Is the NULL default infinite hot?
January 31, 2010 by E.M.Smith
see his website “Musings from the Chiefio”
What to make of THIS bizarre anomaly map?
What Have I Done?
I was exploring another example of The Bolivia Effect where an empty area became quite “hot” when the data were missing (Panama, posting soon) and that led to another couple of changed baselines that led to more ‘interesting red’ (1980 vs 1951-1980 baseline). I’m doing these examinations with a 250 km ’spread’ as that tells me more about where the thermometers are located. The above graph, if done instead with a 1200 km spread or smoothing, has the white spread out to sea 1200 km with smaller infinite red blobs in the middles of the oceans.
I thought it would be ‘interesting’ to step through parts of the baseline bit by bit to find out where it was “hot” and “cold”. (Thinking of breaking it into decades…. still to be tried…) When I thought:
Well, you always need a baseline benchmark, even if you are ‘benchmarking the baseline’, so why not start with the “NULL” case of baseline equal to report period? It ought to be a simple all white land area with grey oceans for missing data.
Well, I was “A bit surprised” when I got a blood red ocean everywhere on the planet.
You can try it yourself at the NASA / GISS web site map making page.
In all fairness, the land does stay white (no anomaly against itself) and that’s a very good thing. But that Ocean!
ALL the ocean area with no data goes blood red and the scale shows it to be up to ‘9999′ degrees C of anomaly.

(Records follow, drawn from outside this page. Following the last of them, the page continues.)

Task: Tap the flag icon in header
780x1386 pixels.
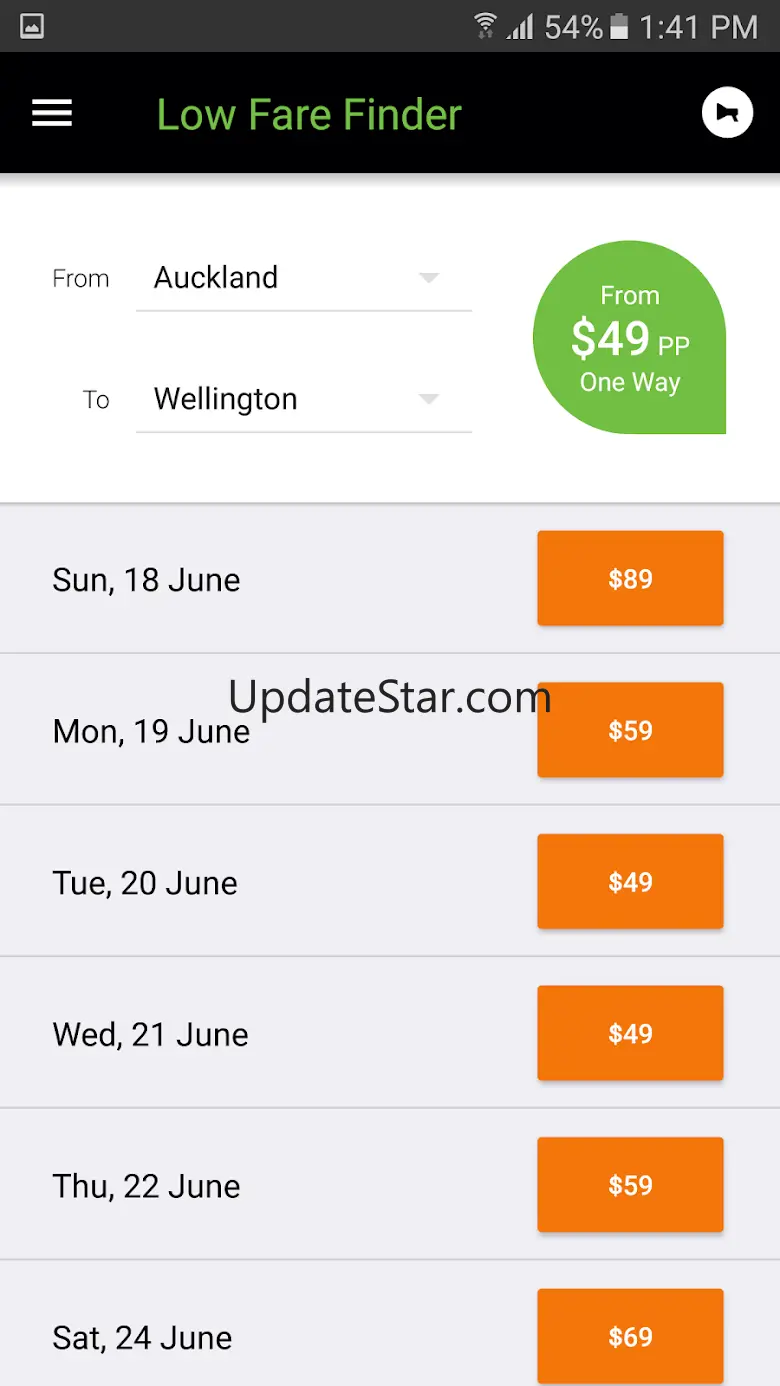Action: [727, 113]
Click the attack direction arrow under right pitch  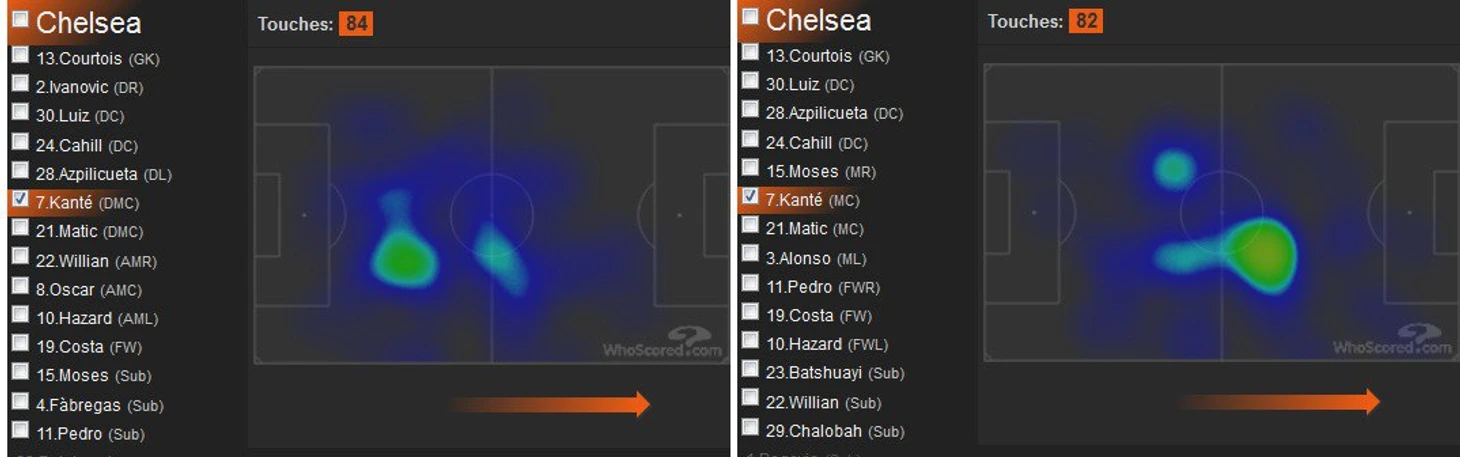1278,402
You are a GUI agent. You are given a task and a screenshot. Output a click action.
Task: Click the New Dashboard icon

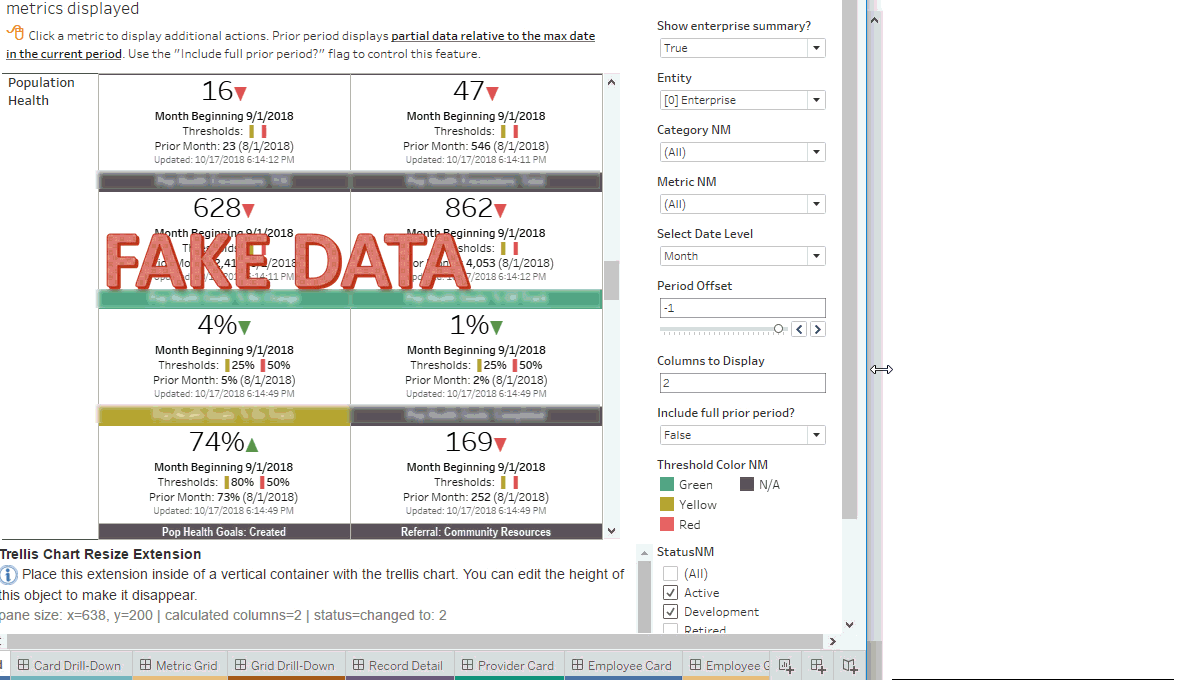817,665
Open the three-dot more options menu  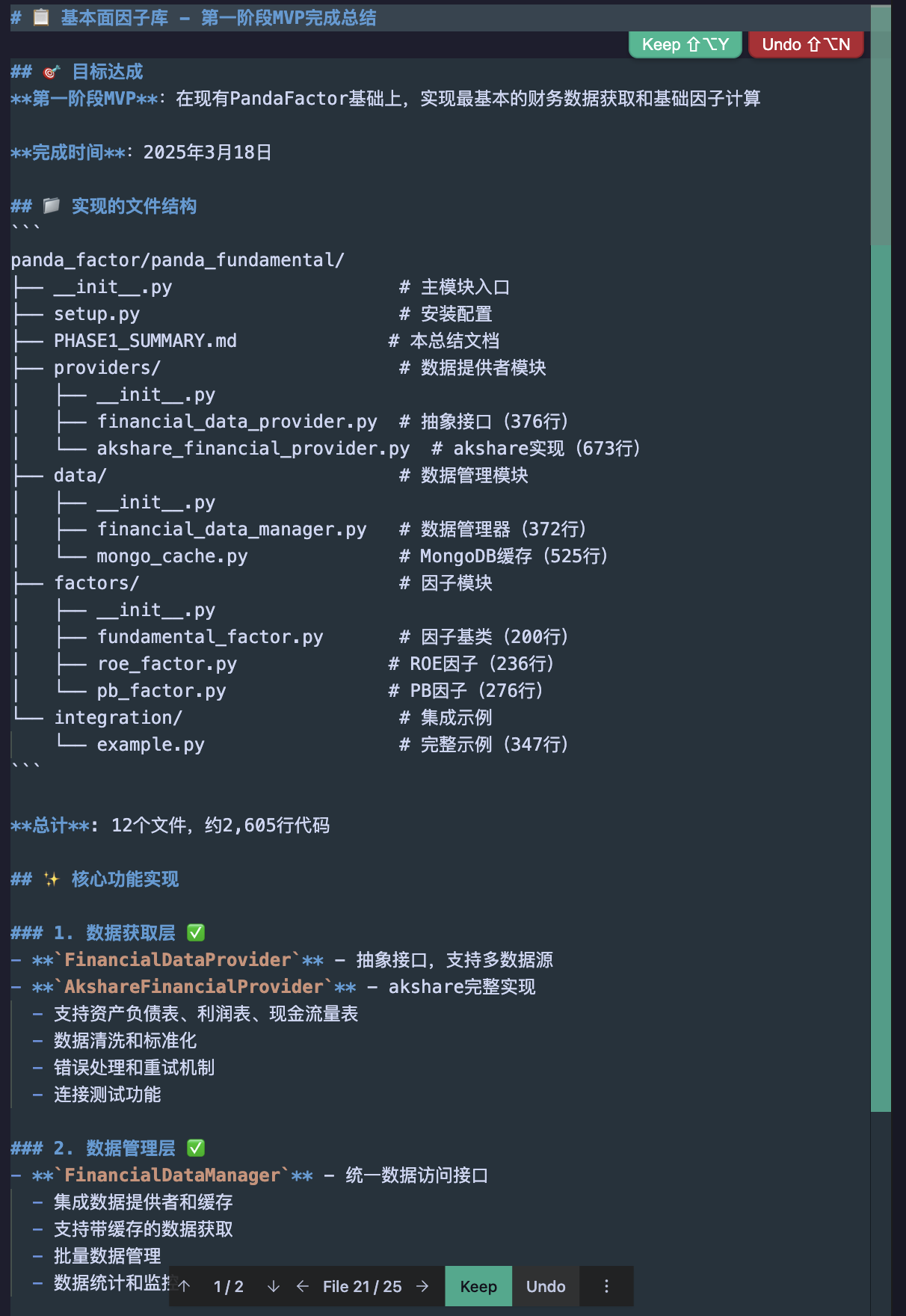[606, 1286]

“Houston, I think you have a problem”…
Why Don’t I Look In The Code
Well, the code NASA GISS publishes and says is what they run, is not this code that they are running.
Yes, they are not publishing the real code. In the real code running on the GISS web page to make these anomaly maps, you can change the baseline and you can change the “spread” of each cell. (Thus the web page that lets you make these “what if” anomaly maps). In the code they publish, the “reach” of that spread is hard coded at 1200 km and the baseline period is hard coded at 1951-1980.
So I simply can not do any debugging on this issue, because the code that produces these maps is not available.
But what I can say is pretty simple:
If a map with no areas of unusual warmth (by definition with the baseline = report period) has this happen; something is wrong.
I’d further speculate that that something could easily be what causes The Bolivia Effect where areas that are lacking in current data get rosy red blobs. Just done on a spectacular scale.
Further, I’d speculate that this might go a long way toward explaining the perpetual bright red in the Arctic (where there are no thermometers so no thermometer data). This “anomaly map” includes the HadCRUT SST anomaly map for ocean temperatures. The striking thing about this one is that those two bands of red at each pole sure look a lot like the ‘persistent polar warming’ we’ve been told to be so worried about. One can only wonder if there is some “bleed through” of these hypothetical warm spots when the ‘null data’ cells are averaged in with the ‘real data cells’ when making non-edge case maps. But without the code, it can only be a wonder:
The default 1200 km present date map for comparison:
I’m surprised nobody ever tried this particular ‘limit case’ before. Then again, experienced software developers know to test the ‘limit cases’ even if they do seem bizarre, since that’s where the most bugs live. And this sure looks like a bug to me.
A very hot bug…
Discover more from Watts Up With That?
Subscribe to get the latest posts sent to your email.



Steve M. (07:22:30) :
Error
I cannot construct a plot from your input. Anomalies for any period with respect to itself is 0 by definition – no map needed
apparently the “problem” is fixed…and just in the last 10 minutes”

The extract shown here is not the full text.